Reading text:

The international airport is 18 kilometres south of the city right along the coast, on the main motorway linking Las Palmas in the north with Maspalomas and Playa del Ingles resorts the lies barely 30 kilometres south from the airport. It is the largest of any of the Spanish islands, the 4th largest in Spain in passenger numbers, with runways long enough that can accommodate the NASA Space Shuttle. Being one of the most touristy island not only in Europe but in the world, the selection of direct flights available is great, especially within the European continent where almost every major city has a link to Gran Canaria. For farther intercontinental routes you will still need a connecting flight via Madrid or Barcelona (if on a Spanish carrier) or other cities elsewhere with other airlines/alliances.
Binter Canarias is an airline inter-insular and a fast way to reach any of the other islands within the archipelago (Lanzarote, Tenerife, La Palma or Fuerteventura). This is a good option if you want to get in between quicker than by ferry.
From the airport the bus number 60 takes you to the main bus station in San Telmo and the northern area by the harbour in around 30 minutes, with departures every 30 minutes. The fare is 2.30 Euros to San Telmo and 2.95 Euros to Santa Catalina (near harbour). Buses towards the south of the island are plenty, with approximately 45 minutes trip to Maspalomas, and a bit longer to Playa del Ingles.
Coming by boat is as normal as coming by plane. Gran Canaria is a major stop-over for cruising ships, and so is a very busy port with ferries to all the other islands in the archipelago and ports in southern mainland Spain, Portugal and Morocco. Speedboats, although slower than a very short flight, are more enjoyable if you have the time, and are also good economic-wise talking.

Dataset content:

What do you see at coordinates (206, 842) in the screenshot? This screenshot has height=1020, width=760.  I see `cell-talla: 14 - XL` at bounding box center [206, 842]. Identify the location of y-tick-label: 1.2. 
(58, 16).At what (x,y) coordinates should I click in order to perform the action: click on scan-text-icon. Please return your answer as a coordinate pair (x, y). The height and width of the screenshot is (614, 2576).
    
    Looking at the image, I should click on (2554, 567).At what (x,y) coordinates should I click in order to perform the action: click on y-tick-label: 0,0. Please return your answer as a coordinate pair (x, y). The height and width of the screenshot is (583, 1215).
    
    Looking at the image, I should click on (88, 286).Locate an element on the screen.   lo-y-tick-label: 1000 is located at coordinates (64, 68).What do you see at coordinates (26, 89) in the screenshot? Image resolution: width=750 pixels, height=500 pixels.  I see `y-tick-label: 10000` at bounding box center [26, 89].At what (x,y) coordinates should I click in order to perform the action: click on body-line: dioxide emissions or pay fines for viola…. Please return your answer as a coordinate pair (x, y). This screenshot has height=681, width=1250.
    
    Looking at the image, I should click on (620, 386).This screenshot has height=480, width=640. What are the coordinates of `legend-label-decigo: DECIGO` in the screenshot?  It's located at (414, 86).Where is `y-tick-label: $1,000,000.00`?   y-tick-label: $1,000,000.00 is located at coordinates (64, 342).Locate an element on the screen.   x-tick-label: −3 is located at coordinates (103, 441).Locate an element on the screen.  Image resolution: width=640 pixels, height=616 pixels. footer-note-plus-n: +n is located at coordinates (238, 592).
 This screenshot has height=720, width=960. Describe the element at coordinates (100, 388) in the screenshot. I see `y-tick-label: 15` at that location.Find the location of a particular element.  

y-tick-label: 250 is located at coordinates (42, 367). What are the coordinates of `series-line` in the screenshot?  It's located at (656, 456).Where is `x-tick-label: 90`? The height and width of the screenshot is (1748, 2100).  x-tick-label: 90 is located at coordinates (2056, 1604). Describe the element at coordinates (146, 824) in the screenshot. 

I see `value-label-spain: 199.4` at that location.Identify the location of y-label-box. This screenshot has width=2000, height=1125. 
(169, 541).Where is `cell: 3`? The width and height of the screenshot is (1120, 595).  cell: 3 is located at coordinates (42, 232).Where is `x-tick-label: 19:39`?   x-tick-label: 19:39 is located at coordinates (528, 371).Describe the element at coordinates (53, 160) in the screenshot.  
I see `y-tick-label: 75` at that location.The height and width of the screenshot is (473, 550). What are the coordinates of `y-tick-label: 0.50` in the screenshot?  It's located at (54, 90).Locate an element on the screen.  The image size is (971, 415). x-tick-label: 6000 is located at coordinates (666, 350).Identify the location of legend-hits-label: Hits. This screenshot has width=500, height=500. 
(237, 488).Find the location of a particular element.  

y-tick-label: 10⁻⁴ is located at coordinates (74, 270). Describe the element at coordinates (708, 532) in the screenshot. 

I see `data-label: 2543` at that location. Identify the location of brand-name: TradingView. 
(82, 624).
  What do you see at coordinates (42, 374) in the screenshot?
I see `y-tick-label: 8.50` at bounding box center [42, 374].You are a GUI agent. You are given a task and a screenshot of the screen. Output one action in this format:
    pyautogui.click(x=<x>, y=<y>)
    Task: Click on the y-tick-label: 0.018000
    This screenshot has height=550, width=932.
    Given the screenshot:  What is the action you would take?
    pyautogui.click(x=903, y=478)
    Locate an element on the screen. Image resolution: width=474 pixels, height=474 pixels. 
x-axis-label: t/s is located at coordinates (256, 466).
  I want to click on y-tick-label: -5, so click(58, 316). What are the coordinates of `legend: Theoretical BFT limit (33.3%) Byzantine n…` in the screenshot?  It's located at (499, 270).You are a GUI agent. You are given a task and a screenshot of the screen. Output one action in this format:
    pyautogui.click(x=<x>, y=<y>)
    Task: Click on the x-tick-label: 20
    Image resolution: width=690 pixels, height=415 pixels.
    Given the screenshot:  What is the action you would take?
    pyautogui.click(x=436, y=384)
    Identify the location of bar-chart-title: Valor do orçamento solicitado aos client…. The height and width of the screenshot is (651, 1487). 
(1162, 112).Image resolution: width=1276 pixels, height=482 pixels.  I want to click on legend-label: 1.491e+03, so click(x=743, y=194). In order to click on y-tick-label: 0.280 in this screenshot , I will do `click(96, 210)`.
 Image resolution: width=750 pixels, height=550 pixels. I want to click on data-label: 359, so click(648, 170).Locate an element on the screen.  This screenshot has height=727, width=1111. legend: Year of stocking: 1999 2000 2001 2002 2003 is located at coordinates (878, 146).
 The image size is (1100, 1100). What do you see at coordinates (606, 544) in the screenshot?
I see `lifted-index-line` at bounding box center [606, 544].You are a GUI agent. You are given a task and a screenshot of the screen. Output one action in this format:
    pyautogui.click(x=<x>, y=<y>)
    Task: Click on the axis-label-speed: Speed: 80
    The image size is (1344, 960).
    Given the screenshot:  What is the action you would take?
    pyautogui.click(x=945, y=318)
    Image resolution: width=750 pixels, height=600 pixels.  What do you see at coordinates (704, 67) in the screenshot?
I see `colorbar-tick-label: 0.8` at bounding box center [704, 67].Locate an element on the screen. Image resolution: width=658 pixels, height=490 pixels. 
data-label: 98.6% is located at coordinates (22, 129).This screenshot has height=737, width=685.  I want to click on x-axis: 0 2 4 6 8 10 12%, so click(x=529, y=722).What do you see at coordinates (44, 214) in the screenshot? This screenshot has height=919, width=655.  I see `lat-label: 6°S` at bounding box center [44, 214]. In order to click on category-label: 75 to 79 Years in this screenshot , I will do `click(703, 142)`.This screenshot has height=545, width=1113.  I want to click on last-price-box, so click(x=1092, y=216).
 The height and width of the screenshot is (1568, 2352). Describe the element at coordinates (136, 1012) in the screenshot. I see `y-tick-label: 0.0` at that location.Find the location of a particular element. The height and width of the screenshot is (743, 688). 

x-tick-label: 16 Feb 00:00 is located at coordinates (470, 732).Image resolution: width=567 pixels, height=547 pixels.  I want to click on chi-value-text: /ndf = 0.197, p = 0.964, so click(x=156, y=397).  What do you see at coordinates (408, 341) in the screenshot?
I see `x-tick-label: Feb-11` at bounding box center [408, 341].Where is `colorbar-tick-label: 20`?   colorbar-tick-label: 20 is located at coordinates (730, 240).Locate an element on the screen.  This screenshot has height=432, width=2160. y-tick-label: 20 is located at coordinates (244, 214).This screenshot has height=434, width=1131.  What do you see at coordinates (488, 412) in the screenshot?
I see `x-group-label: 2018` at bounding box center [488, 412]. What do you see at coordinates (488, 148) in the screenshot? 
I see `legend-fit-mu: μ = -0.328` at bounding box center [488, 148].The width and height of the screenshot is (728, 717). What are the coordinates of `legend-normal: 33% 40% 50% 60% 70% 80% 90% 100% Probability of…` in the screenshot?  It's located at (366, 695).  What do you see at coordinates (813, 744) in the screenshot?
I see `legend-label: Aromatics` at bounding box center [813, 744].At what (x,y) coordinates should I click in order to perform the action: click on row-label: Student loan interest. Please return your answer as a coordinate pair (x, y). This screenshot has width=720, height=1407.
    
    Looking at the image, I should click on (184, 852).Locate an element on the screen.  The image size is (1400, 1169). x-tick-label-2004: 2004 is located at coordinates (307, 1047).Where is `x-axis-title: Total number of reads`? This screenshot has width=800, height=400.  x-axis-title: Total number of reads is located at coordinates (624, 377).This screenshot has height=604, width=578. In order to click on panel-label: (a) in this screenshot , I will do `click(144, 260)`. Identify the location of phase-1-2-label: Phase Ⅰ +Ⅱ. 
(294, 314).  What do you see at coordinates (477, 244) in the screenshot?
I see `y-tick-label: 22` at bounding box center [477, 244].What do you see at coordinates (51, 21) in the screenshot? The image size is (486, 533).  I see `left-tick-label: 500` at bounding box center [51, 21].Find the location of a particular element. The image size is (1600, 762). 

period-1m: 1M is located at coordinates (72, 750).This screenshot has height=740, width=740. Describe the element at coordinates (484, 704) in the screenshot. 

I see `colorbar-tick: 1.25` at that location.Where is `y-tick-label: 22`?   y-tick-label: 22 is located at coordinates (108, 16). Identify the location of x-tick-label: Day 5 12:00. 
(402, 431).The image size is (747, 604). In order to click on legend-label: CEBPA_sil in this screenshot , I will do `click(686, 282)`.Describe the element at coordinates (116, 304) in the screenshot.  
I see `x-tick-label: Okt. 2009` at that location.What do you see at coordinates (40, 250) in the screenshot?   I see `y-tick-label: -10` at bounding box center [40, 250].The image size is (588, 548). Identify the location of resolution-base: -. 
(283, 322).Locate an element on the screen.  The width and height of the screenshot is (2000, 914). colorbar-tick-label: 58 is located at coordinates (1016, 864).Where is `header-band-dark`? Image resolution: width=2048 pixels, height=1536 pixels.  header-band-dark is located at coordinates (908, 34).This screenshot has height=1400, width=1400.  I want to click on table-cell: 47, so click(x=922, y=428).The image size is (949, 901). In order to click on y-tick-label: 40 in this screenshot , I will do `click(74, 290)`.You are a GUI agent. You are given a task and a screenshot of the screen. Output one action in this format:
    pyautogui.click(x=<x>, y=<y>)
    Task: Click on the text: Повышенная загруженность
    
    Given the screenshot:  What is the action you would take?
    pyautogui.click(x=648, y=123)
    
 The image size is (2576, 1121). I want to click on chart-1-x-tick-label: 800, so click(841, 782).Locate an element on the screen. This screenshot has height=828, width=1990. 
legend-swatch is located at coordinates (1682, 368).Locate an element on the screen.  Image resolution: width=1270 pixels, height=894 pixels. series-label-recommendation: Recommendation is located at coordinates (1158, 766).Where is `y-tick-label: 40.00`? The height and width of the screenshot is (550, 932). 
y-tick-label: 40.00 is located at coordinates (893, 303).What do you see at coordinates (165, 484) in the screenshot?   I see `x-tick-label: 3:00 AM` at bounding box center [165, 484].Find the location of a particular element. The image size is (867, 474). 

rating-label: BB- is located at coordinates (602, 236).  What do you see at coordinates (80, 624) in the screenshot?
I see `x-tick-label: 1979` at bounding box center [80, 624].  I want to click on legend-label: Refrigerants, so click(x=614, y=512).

List of tasks:
**1)** Reproduce the passage on travel to Gran Canaria word for word, starting at "Binter Canarias is" and ending at "Playa del Ingles.".
**2)** Pick up the passage on travel to Gran Canaria from the point where it stops, and continue it.

Outputs for the tasks:
**1)**
Binter Canarias is an airline inter-insular and a fast way to reach any of the other islands within the archipelago (Lanzarote, Tenerife, La Palma or Fuerteventura). This is a good option if you want to get in between quicker than by ferry.
From the airport the bus number 60 takes you to the main bus station in San Telmo and the northern area by the harbour in around 30 minutes, with departures every 30 minutes. The fare is 2.30 Euros to San Telmo and 2.95 Euros to Santa Catalina (near harbour). Buses towards the south of the island are plenty, with approximately 45 minutes trip to Maspalomas, and a bit longer to Playa del Ingles.

**2)**
Within La Palma capital, although it is a large city, everything around the historic quarter is an easy walk from side to side and mostly enjoyable walking, not needing to take any public transportation. However and depending on where you would like to go, distances can be big, like for example Las Canteras Beach which is over 3km long, or the old town itself between the districts of Triana and Vegueta, 7 km south of La Isleta and Puerto de la Luz districts which are the other areas worth the visit. There is a good network of public buses going everywhere you could possibly need to get, especially along the north-south promenade. All city buses (except the airport route) have an unique fare of 1.30 Euros.
Hotels in Gran Canaria do not come cheap, any time of the year. But especially in three seasons: Easter, Summer months and Christmas/beginning of January period. The good news is the vast choice you have of any king, so if you are up for a hostel-like then of course it will be cheap. However talking about proper hotels it is a different story. In the north of the island there are not that many large resorts, in the other hand the other half south of the island is your best bet if you are looking for your sun and beach break. All the big names in top resorts are in the island, some of them with impressive facilities.
A good and reasonable point to start your search is by checking some of our preferred affiliate hotel search engine such as Hotels.com, Booking.com, Expedia, Otel.com, Agoda, Opodo, Hotels Click, LateRooms or Ebookers.
In the trip back in November 2016 where our aim was to visit the northern half of the island, we stayed at THe Fataga, a 4* property in Calle Nestor de la Torre 21 in the district of Centro near La Isleta. From location this was great as the hotel is right in the middle of the commercial and business area of Las Palmas, walking distance from the beaches and port and the main bus terminal. In the other hand be aware you are 8 kilometres away from the old town (Cathedral) so you will need to take public buses to move around unless you are having a rental car. The city is quite long, so after all, it does not matter if you are having a hotel in the north or the south of the city, both ends where the sights are will require some transport in between.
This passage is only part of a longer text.